**Problem:**
Your reply should consist only of the lines from the one holding "Task: Click the undo arrow icon" to the last line of the data below, written out exactly and without pictures.

(Records from a data source)

BEGIN

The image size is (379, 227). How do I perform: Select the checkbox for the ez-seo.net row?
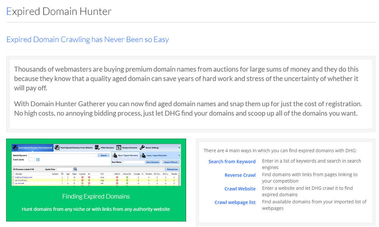pyautogui.click(x=13, y=183)
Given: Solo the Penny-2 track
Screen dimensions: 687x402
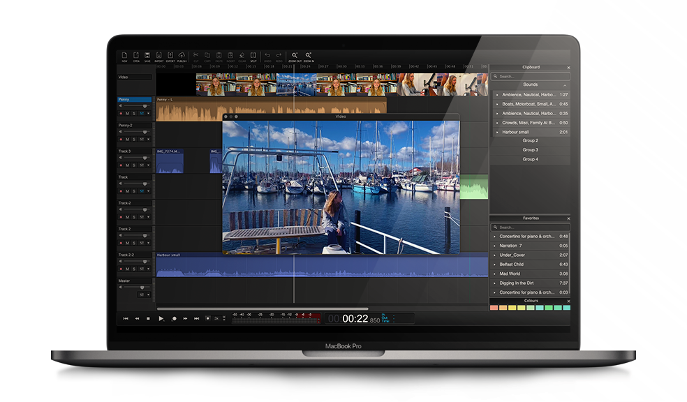Looking at the screenshot, I should click(x=133, y=139).

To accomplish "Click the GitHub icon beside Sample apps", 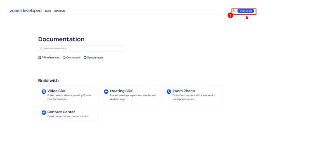I will click(x=85, y=57).
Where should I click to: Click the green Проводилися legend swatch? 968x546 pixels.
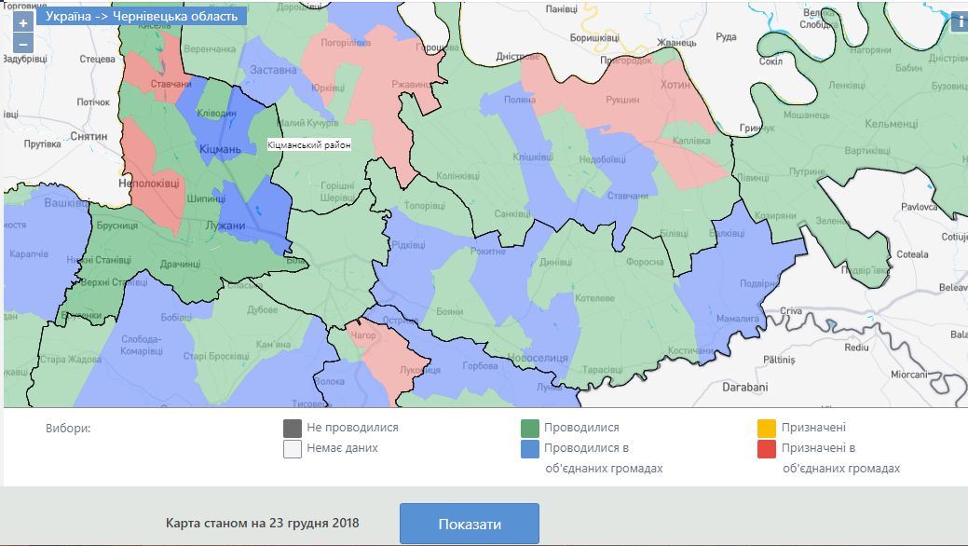pyautogui.click(x=529, y=429)
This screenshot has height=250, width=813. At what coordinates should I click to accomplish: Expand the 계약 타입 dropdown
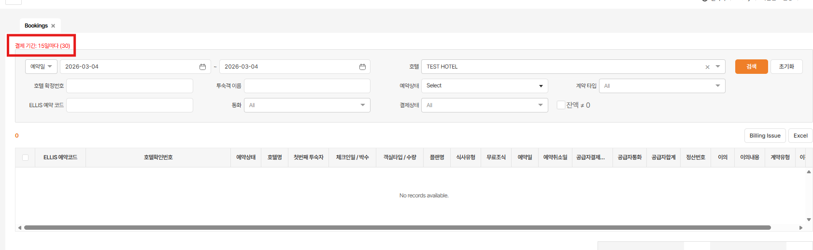pyautogui.click(x=662, y=86)
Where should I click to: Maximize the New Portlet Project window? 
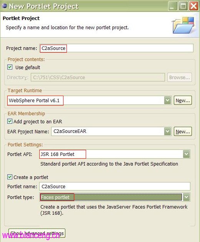click(x=183, y=6)
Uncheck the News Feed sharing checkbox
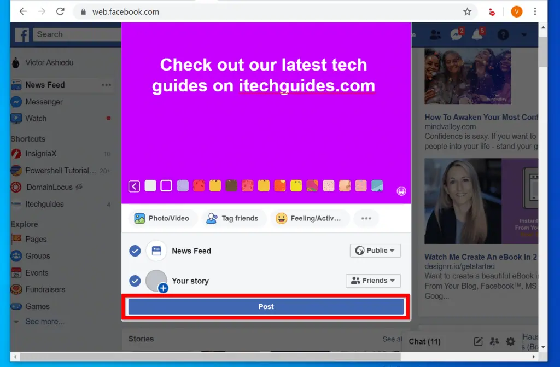Viewport: 560px width, 367px height. click(x=135, y=251)
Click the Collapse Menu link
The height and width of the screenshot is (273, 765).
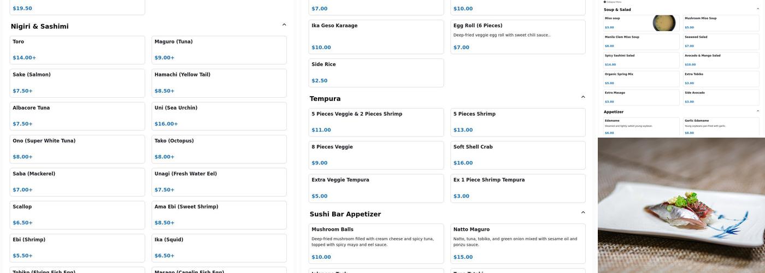[x=613, y=2]
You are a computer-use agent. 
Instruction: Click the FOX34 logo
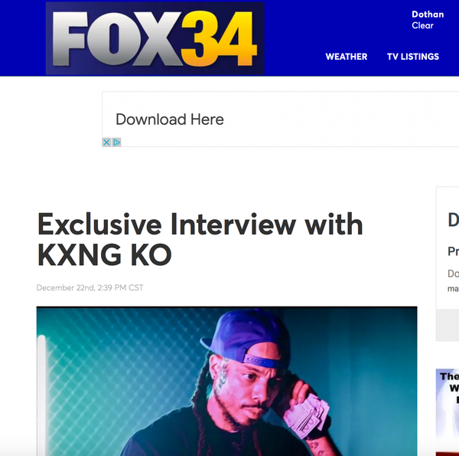[x=155, y=38]
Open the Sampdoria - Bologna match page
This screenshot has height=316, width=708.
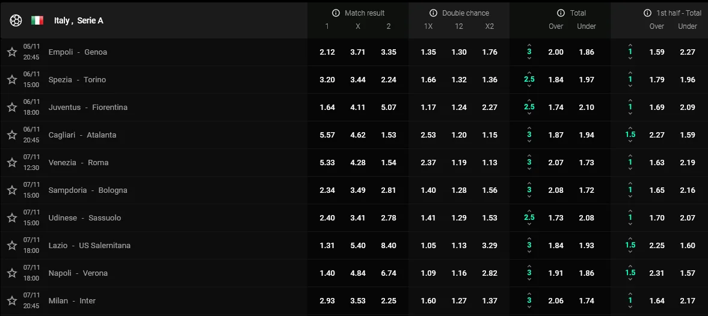88,190
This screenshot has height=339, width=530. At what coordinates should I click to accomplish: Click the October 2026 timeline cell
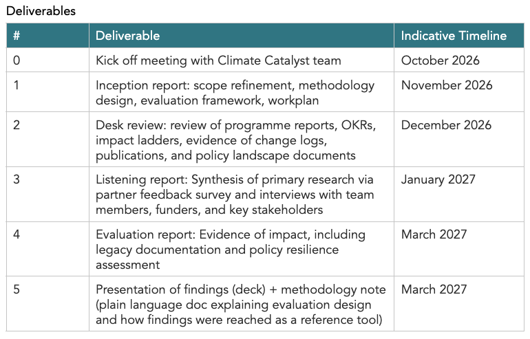click(x=459, y=60)
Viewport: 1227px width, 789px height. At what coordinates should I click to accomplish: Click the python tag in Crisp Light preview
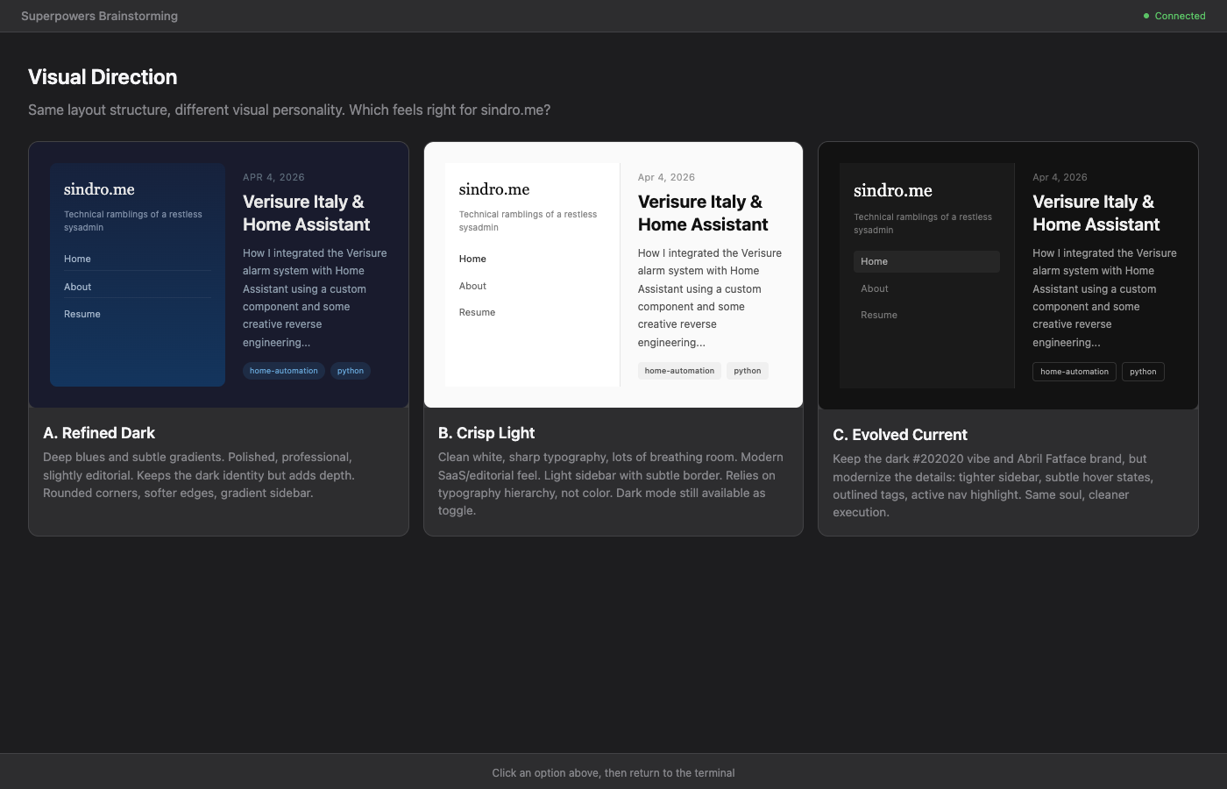[747, 371]
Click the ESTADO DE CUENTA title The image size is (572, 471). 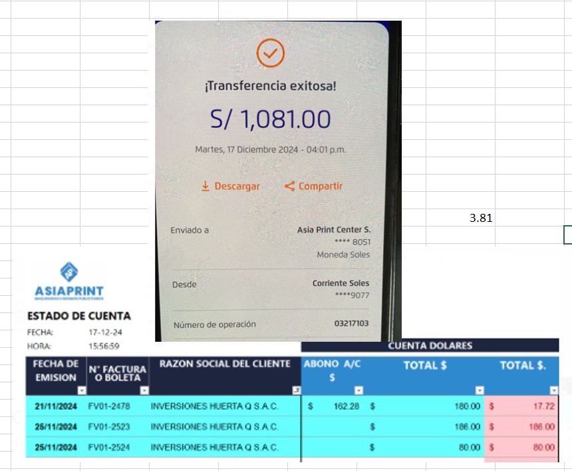click(79, 316)
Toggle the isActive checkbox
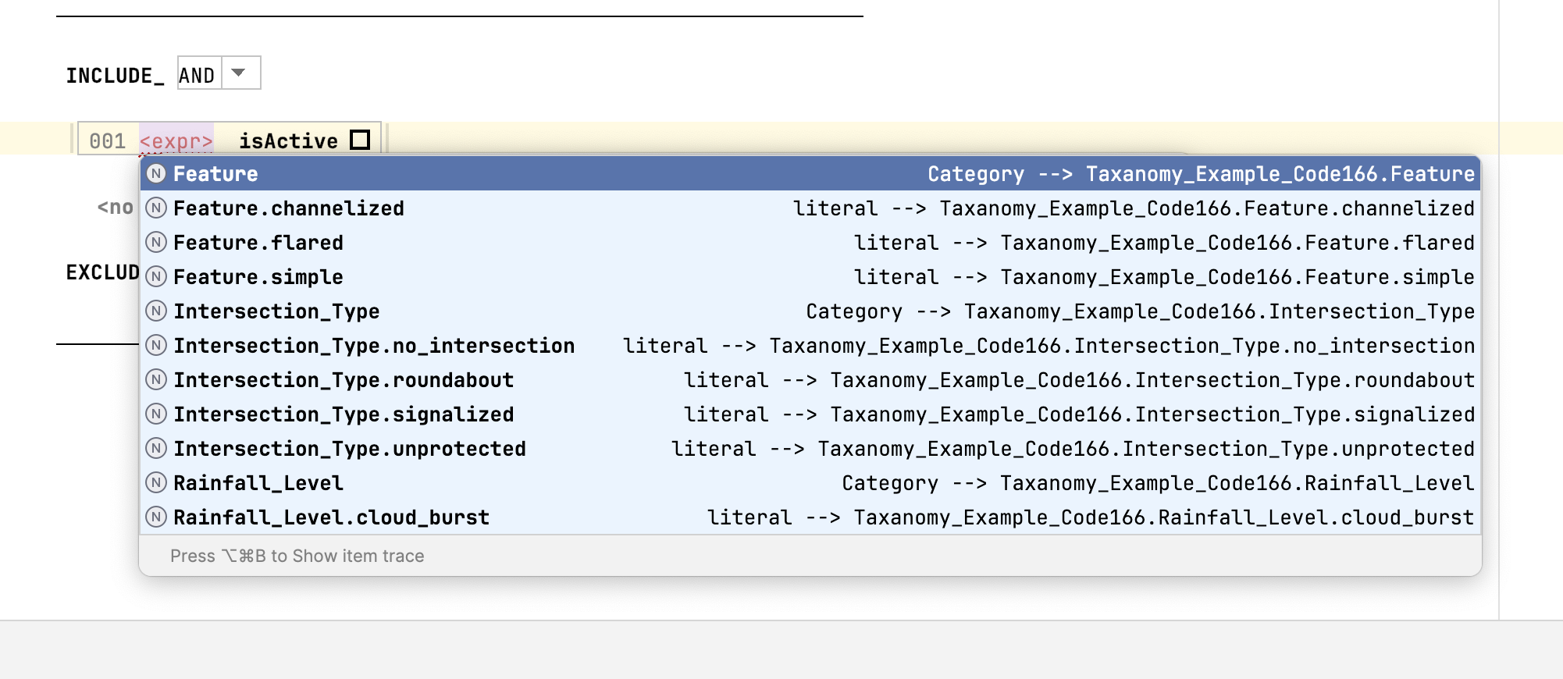This screenshot has width=1563, height=679. (360, 140)
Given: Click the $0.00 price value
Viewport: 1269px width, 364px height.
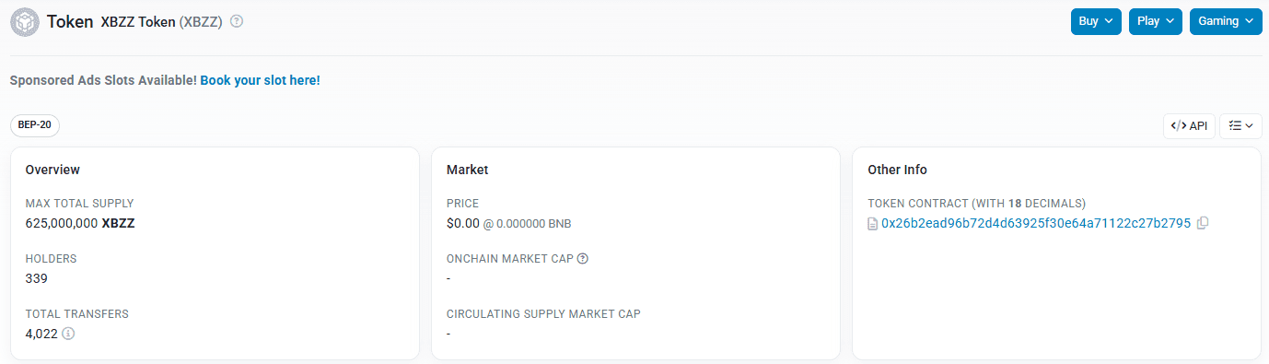Looking at the screenshot, I should coord(463,223).
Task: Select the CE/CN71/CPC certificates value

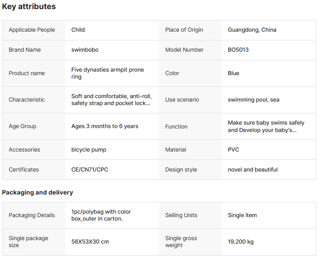Action: point(90,170)
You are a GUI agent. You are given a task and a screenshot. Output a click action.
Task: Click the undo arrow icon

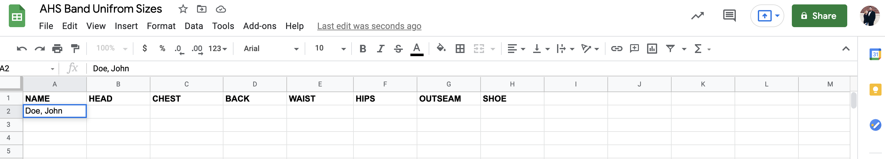click(22, 49)
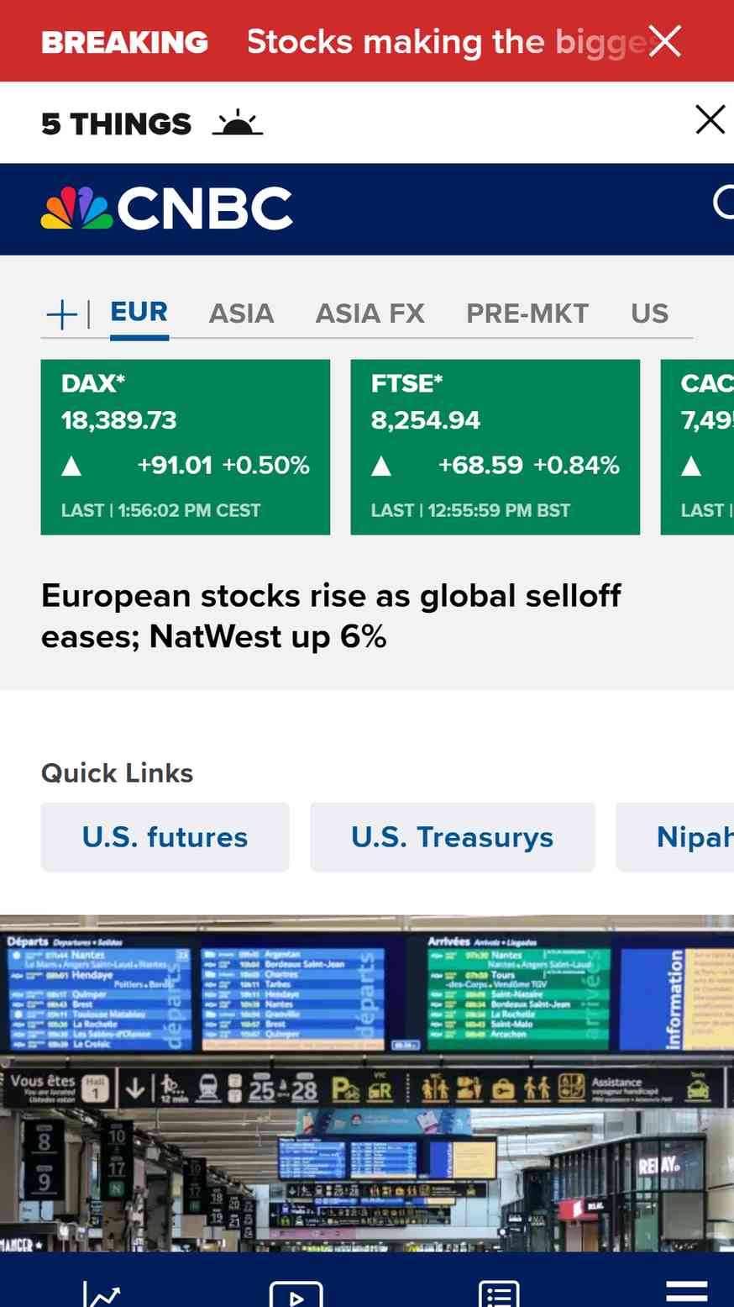Go to CNBC home via peacock logo

167,208
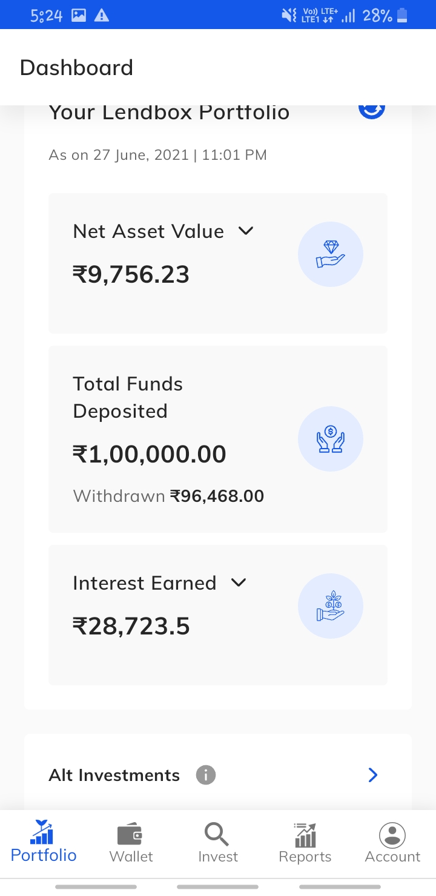Screen dimensions: 436x896
Task: Tap the Withdrawn ₹96,468.00 amount
Action: click(x=217, y=496)
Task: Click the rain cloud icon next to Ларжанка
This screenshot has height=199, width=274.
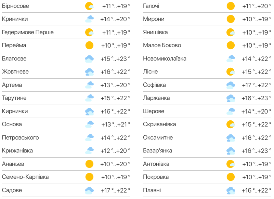Action: coord(231,98)
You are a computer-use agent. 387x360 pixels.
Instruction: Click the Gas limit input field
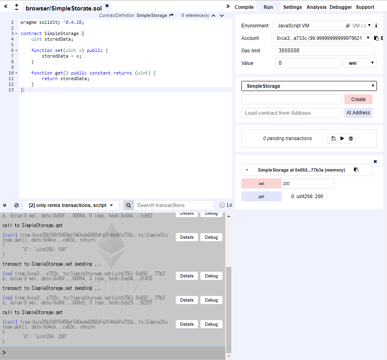[x=325, y=50]
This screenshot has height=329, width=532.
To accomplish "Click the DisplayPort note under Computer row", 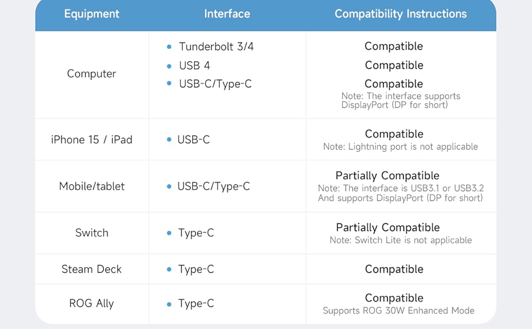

END

**Answer space:**
Task: Click the undo arrow icon

click(22, 49)
Go to CNBC home via peacock logo

167,208
Screen dimensions: 436x896
Task: Tap the Withdrawn ₹96,468.00 amount
Action: click(x=217, y=496)
Task: Click the rain cloud icon next to Ларжанка
This screenshot has height=199, width=274.
Action: coord(231,98)
You are a computer-use agent. 387x360 pixels.
Instruction: Click the Gas limit input field
[x=325, y=50]
This screenshot has height=329, width=532.
To accomplish "Click the DisplayPort note under Computer row", 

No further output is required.